Give back the listing in full and exactly, leaving out the images.

*** Opening of Excerpted data ***

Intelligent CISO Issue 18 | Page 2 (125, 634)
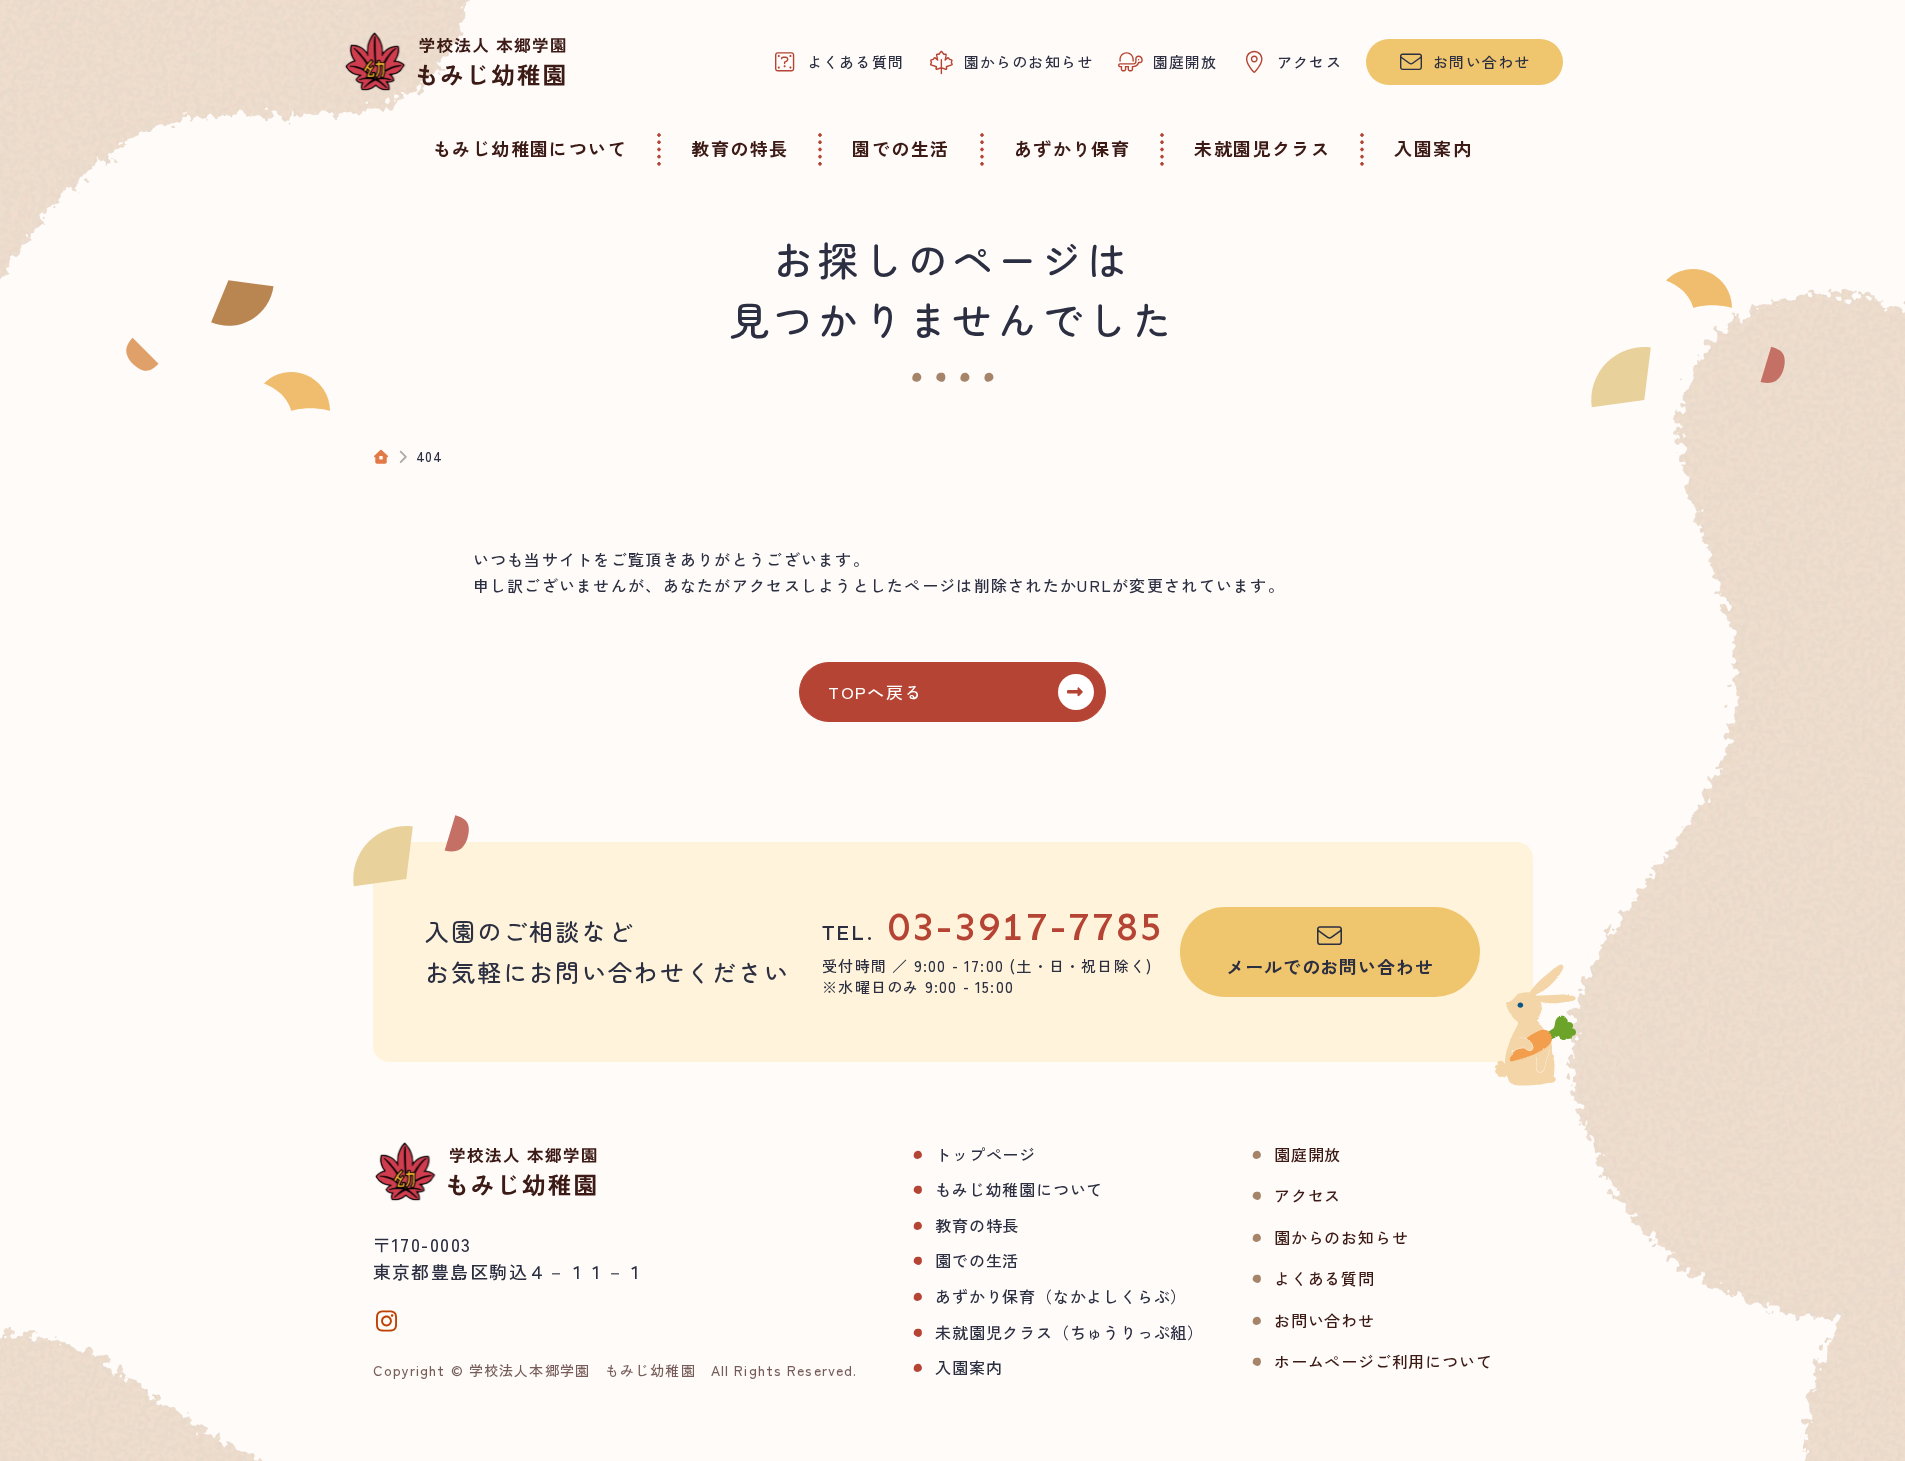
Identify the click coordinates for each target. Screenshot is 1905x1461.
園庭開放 (1307, 1154)
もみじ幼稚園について (1019, 1189)
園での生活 (977, 1260)
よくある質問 (1324, 1278)
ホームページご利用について (1383, 1361)
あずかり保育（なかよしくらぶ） (1061, 1296)
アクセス (1307, 1195)
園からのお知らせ (1341, 1237)
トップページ (985, 1154)
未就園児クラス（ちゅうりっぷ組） (1069, 1332)
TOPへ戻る (875, 691)
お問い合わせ (1324, 1320)
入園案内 (968, 1367)
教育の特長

*** Close of Excerpted data ***

**Solution for this problem:**
Intelligent CISO Issue 18 | Page 2 (125, 634)
Identify the click coordinates for each target. Screenshot is 1905x1461.
園庭開放 (1307, 1154)
もみじ幼稚園について (1019, 1189)
園での生活 (977, 1260)
よくある質問 (1324, 1278)
ホームページご利用について (1383, 1361)
あずかり保育（なかよしくらぶ） (1061, 1296)
アクセス (1307, 1195)
園からのお知らせ (1341, 1237)
トップページ (985, 1154)
未就園児クラス（ちゅうりっぷ組） (1069, 1332)
TOPへ戻る (875, 691)
お問い合わせ (1324, 1320)
入園案内 (968, 1367)
教育の特長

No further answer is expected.